We had hypothesized that long-term outcome after EMG-verified partial thoracic long nerve injury is better than that of total nerve injury. Fardin et al. (13), after evaluation of 10 cases of isolated serratus palsy followed up for a mean 2 years until recovery or stabilization of the motor impairment, stated that EMG is an important prognostic aid in isolated serratus palsy. Our study appears to contradict the view that electrodiagnostic studies can predict functional outcome in long thoracic neuropathy. After interviewing 50 serratus palsy patients by telephone a mean 4 years after onset of symptoms, the Friedenberg group (14) reported in 2002 that analysis of their electrodiagnostic data failed to identify in nerve conduction studies or needle EMG variables that could predict clinical outcome. They found that absent motor unit potentials or dense fibrillation potentials after 3 months did not correlate with clinical outcome. Nor, after evaluating their 64 serratus palsy patients, did Klebe at al. (16) find any prognostic gains. We cannot explain why, in subjective assessment, total denervation patients were healed subjectively better than did those with partial denervation. Subjective recovery may be strongly based on psychological factors. The total denervation patients may have had even worse situation in the beginning and compare to that while partial denervation patients compare recovery to different base line situation. All-over, subjective recovery was reported more seldom than objective, because those patients without objective scapular winging still might experience somewhat pain, discomfort, and weakness around the shoulder area. We acknowledge limitations in our study. Electrodiagnostic techniques for diagnosing serratus palsy were rather limited in the 80s, although clinical neurophysiology, especially including teaching of EMG, was already in 1966 a main specialty in our country.

In four cases, EMG was first carried out between 12 and 17 months after symptom onset (two total and two partial palsy). We, however, believe that this time-lag did not affect results, because recovery from serratus palsy normally takes more than 1 year.
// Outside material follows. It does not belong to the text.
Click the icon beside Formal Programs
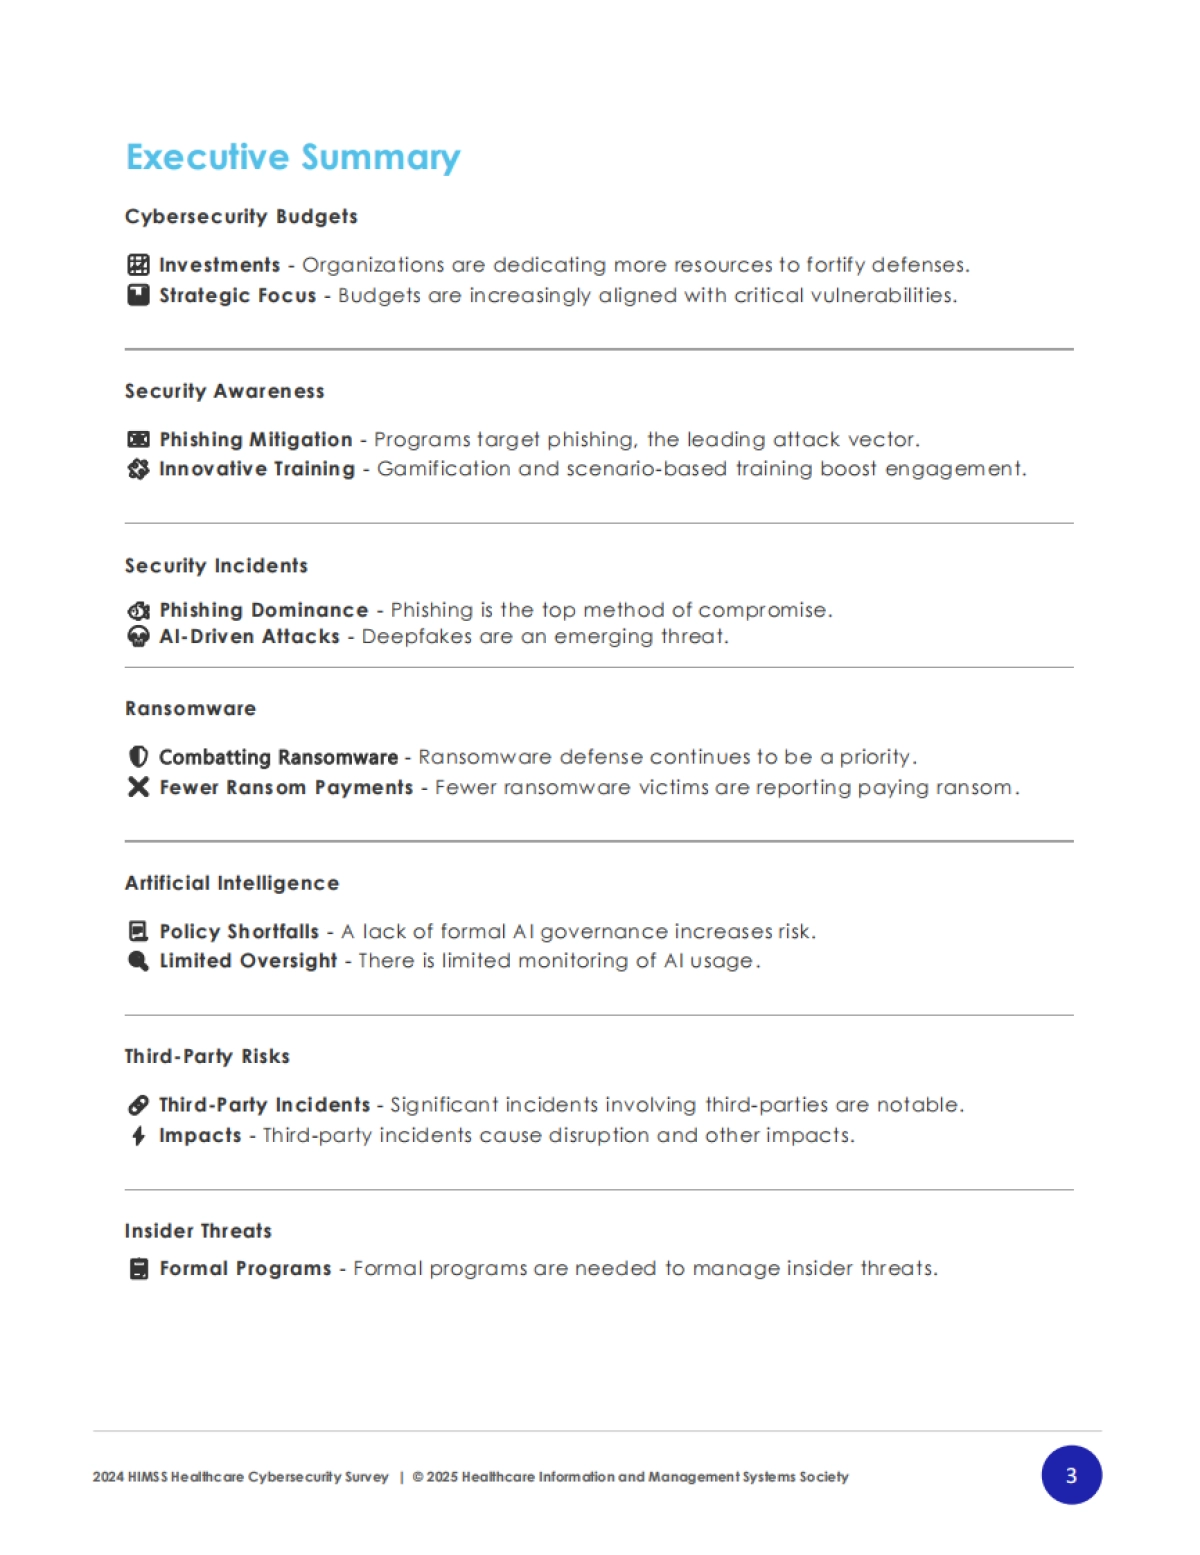 point(139,1269)
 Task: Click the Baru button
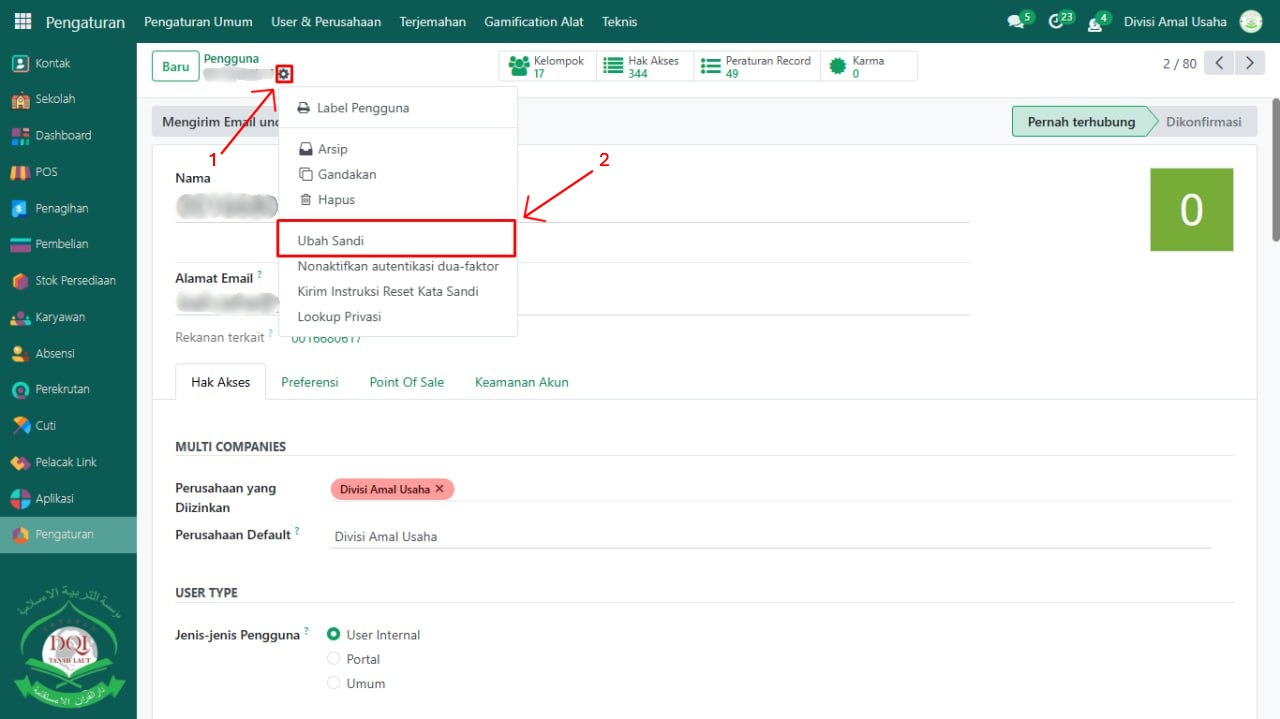click(x=175, y=67)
Concerning evaluation, we obtained no validated functional scores at the time that most patients initially were seen or at follow-ups, because no suitable valid score for serratus palsy presently exists. We therefore used a self-made scoring system. We consider that in evaluation of serratus palsy, the most important factors are scapular winging, shoulder ROM, strength in flexion, and pain. We found no discussion in the literature concerning these matters applied to serratus palsy.

We conclude that initial EMG does not predict clinical outcomes: ROM, pain, scapular winging and strength, but partial denervation may negatively predict subjective outcome. Thus, initial EMG does not play any role when considering optimal treatment for isolated serratus palsy.